Meditating on the here and now, it is best not to stare at the physical or mental phenomena around us, but rather to focus on the emptiness between them – that is to say, the empty space between visible bodies, the rest surrounding movement, the quietness in the midst of which sounds are heard, the moments of non-thought separating thought, and so forth. Become conscious of the transparency, stillness and silence underlying all experience.
Become aware that there is something formless in the apparent forms you see, hear, feel, smell and taste – they are all part of a single continuum, which we are in the habit of projecting divisions into. But do not deliberately blur your vision.

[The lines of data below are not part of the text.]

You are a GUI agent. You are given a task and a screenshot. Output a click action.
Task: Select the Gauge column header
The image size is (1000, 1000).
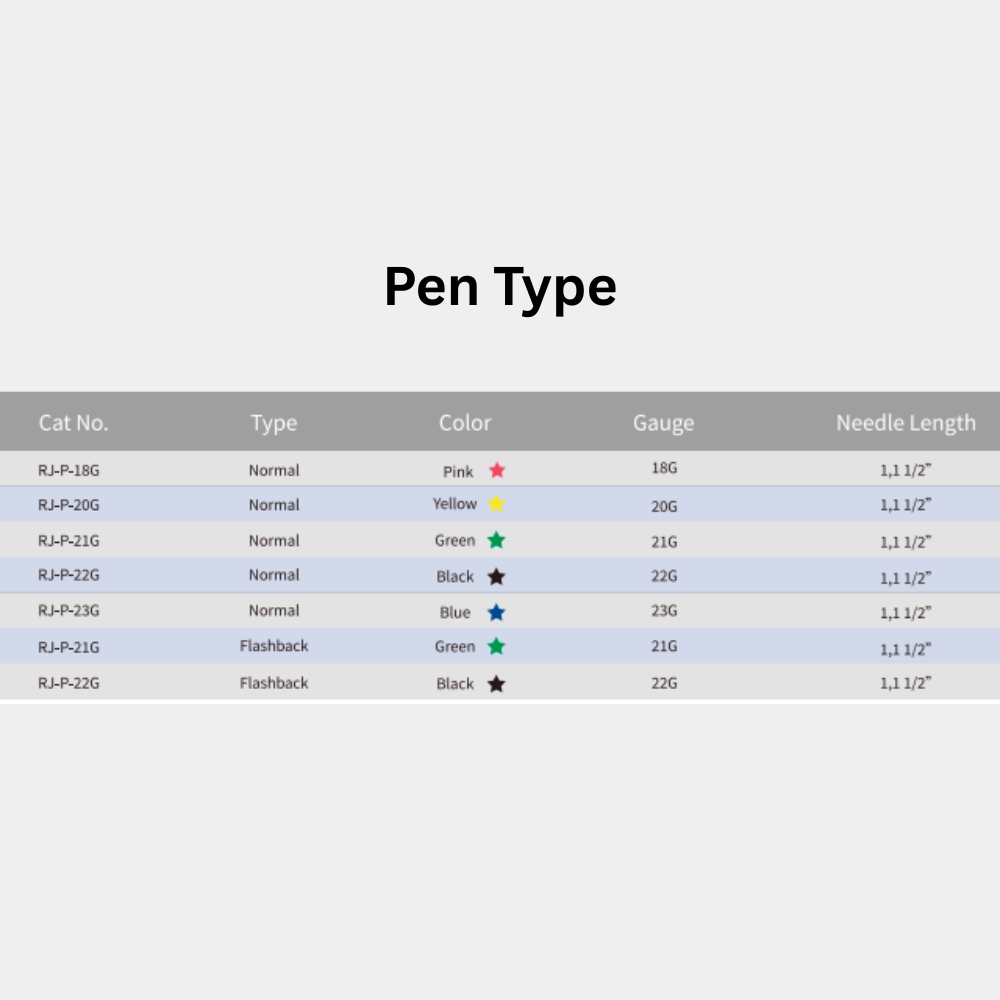(x=663, y=423)
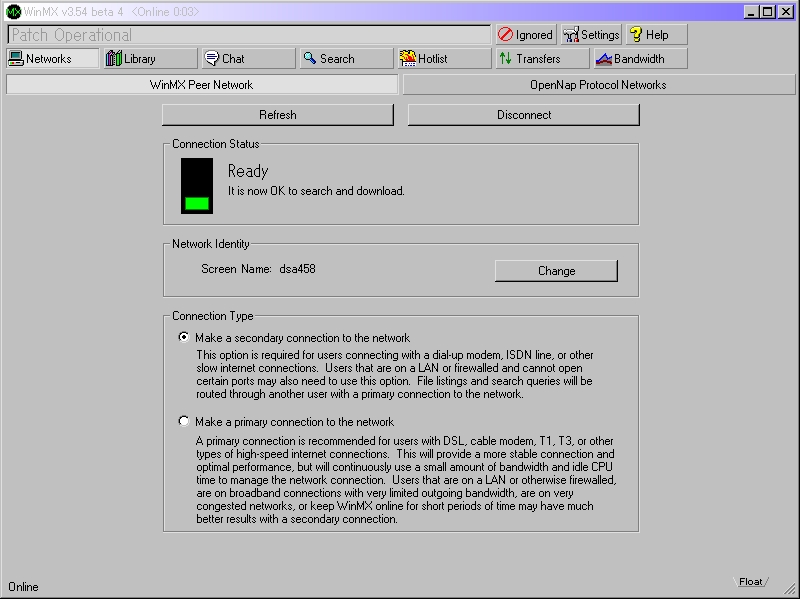The width and height of the screenshot is (801, 599).
Task: Click the Refresh button
Action: pyautogui.click(x=278, y=115)
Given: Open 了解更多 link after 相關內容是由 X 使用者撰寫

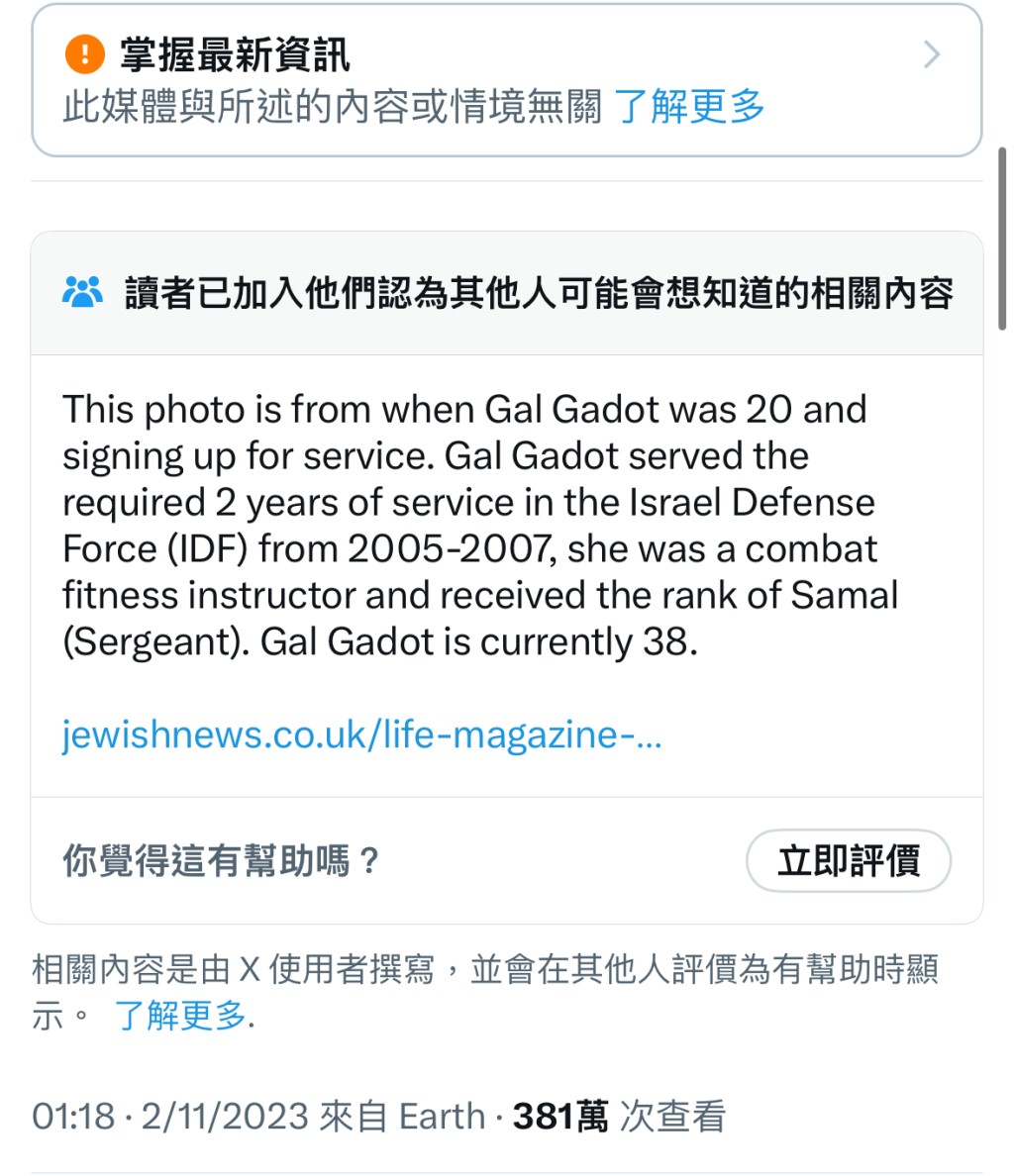Looking at the screenshot, I should pyautogui.click(x=180, y=1016).
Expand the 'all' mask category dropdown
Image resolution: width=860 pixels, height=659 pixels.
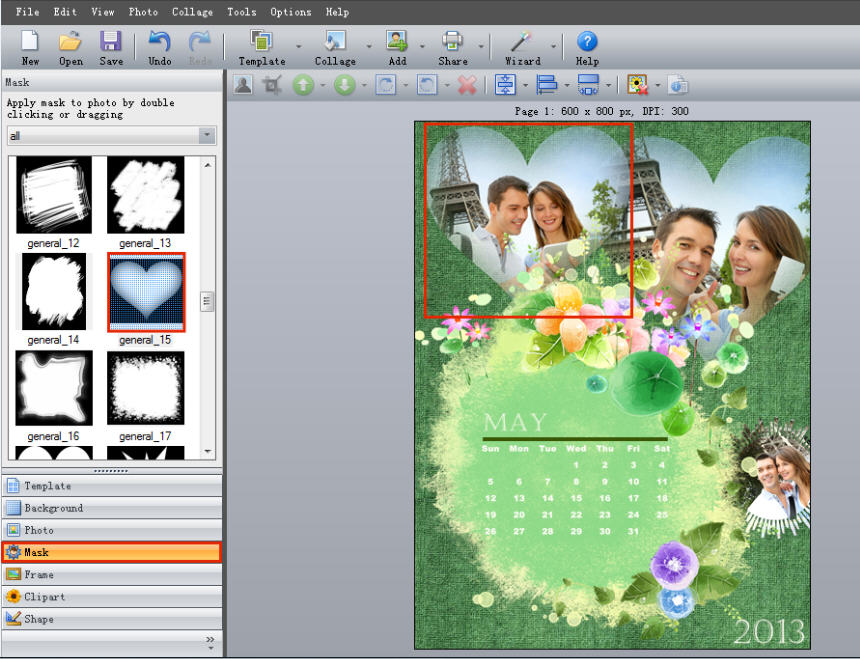point(207,136)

When the mind calms sufficiently, the ratiocinative acts that cut up (and then compare, contrast, conceptualize, order and describe) the empirical domain gradually dampen, and one has a more receptive and holistic mode of experience.
An experience I have occasionally, when I reach a great depth of inner peace, is that of pure water. The vision of a calm pool of clear, fresh water, supposedly reflecting the calm of my mind. Or a lovely downpour of transparent, refreshing water, as if a tap were suddenly opened allowing energy to flow from the upper to the lower levels of my psyche. Or the image of rain coming down into me, like a blessing from the heavens above. All such experiences are very satisfying and encouraging. It should be stressed that these are not voluntary visualizations, but visions that suddenly and unexpectedly just happen to one.
 Quoting Claude Chabrol’s movie «La fleur du mal».
 At least sights and sounds; I am not sure the other modalities of sensation are clearly reproducible in the mind.
 Better, the empty space they all seem to inhabit. More precisely, it is the space between oneself (the observer) and the objects (observed) that one should focus on. Or even, one might profitably focus on an imagined “transcendental space” within and behind all phenomena. Or perhaps most accurately put, what we are looking upon here is the “space of mind”, i.e. the extension in which mental images and sounds seem to occur; this mindspace can be experienced even when we have managed to clear our mind of all sights and sounds, i.e. even when it is empty.
 Movement grabs attention more than rest: this is a biological law, to draw our attention to possible predators or prey. But actually, considering one moment at a time, rest is by far the larger portion of our experience. Become more aware of this underlying rest, at least during meditation.
 If there were only sounds, no sound could be clearly distinguished. It is only due to a background of silence that sounds are heard.
 As meditation proceeds, thoughts become shorter in length and less frequent, and inner peace gradually gains a foothold and spreads. As soon as you notice this development, start focusing on the emptiness between your thoughts, instead of getting involved in the thoughts themselves. In this way, the “space” between them is expanded, and their dampening is accelerated.
 Such experiences can also seem negative or of doubtful polarity. Once, meditating after an unfortunate wet dream, I experienced clean waters near my sex organ being polluted by some brown waters. One time, I experienced fire – and could not decide how to class this vision.